DOCUMENT EXTRACT
Scientists in Switzerland have found that a sexual developmental disorder in baby boys may be due to the absence of a hormone-production pathway identified in wallabies.
The finding could help diagnose cases of ambiguous genitalia, New Scientist reported.
One in 4500 babies has gene mutations that disrupt normal development of testes or ovaries in the womb. These children can be born with external genitalia that do not look typically female or male.
In humans, normal development of the testes relies on two male hormones - testosterone and dihydrotestosterone (DHT). The latter is the more potent, and is produced when testosterone is broken down.
Wallabies and some rodents are known to be able to make DHT via two different routes, one of which bypasses testosterone completely. The process works by converting cholesterol, the precursor to testosterone, directly into DHT.
To find out whether a similar "back door" pathway exists in humans, Anna Biason-Lauber and her colleagues at the University Children's Hospital Zurich in Switzerland investigated the genetic make-up of a family, three of whom have ambiguous genitalia.

RECORD EXCERPTS
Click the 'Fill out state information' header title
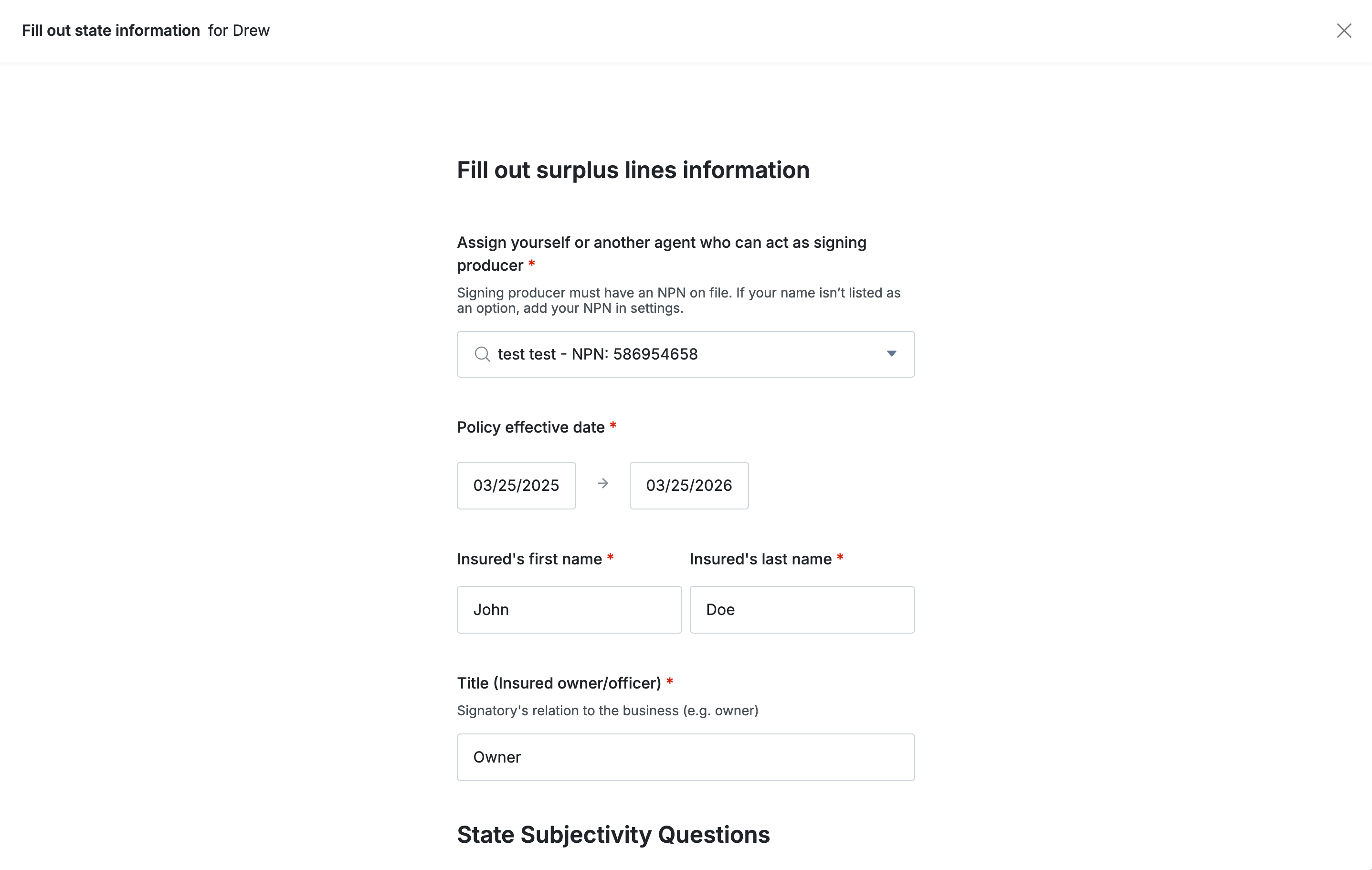point(111,31)
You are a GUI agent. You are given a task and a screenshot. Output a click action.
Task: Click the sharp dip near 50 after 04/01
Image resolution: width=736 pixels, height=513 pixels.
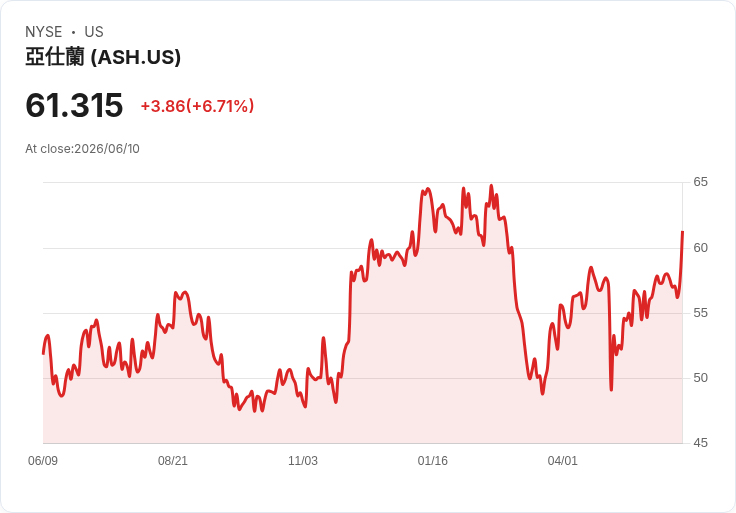(x=611, y=389)
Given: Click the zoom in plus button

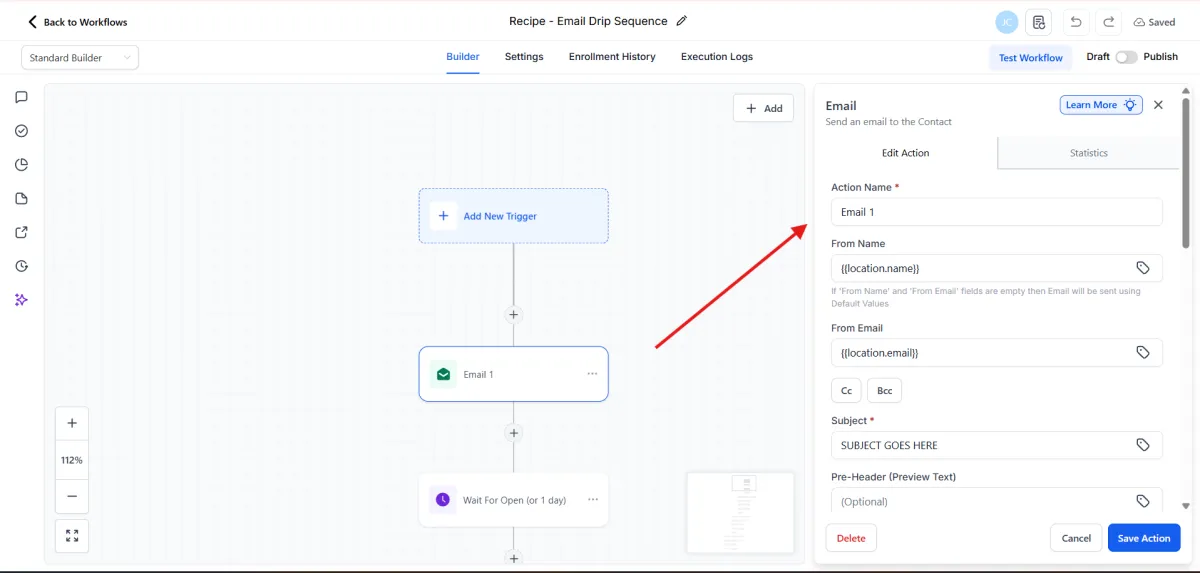Looking at the screenshot, I should pyautogui.click(x=72, y=423).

USING THE INFORMATION
1 > Translate this sentence from the article on the wallaby hormone pathway into Spanish: "The process works by converting cholesterol, the precursor to testosterone, directly into DHT."
2 > Write the next few sentences of the article on the wallaby hormone pathway, picking up after its final sentence.
The records have no connection to the article about hormone pathways and ambiguous genitalia.

WRITTEN ANSWERS
1 > El proceso funciona convirtiendo el colesterol, el precursor de la testosterona, directamente en DHT.

2 >
As these individuals were all able to produce DHT from testosterone, multiple attempts to diagnose the cause of their symptoms had failed.
Biason-Lauber's team screened all the family members for mutations in four genes - AKR1C1 to AKR1C4 - known to be involved in producing DHT from cholesterol in the wallaby.
They found that two of the genes were mutated only in the three affected individuals, suggesting they were unable to make DHT using this pathway.
Further screening of 34 people with similar disorders revealed a mutation in one of these genes in four of them.
"This unique, newly described form of developmental sexual disorders establishes that the back door pathway is essential for normal male sexual development," said Biason-Lauber.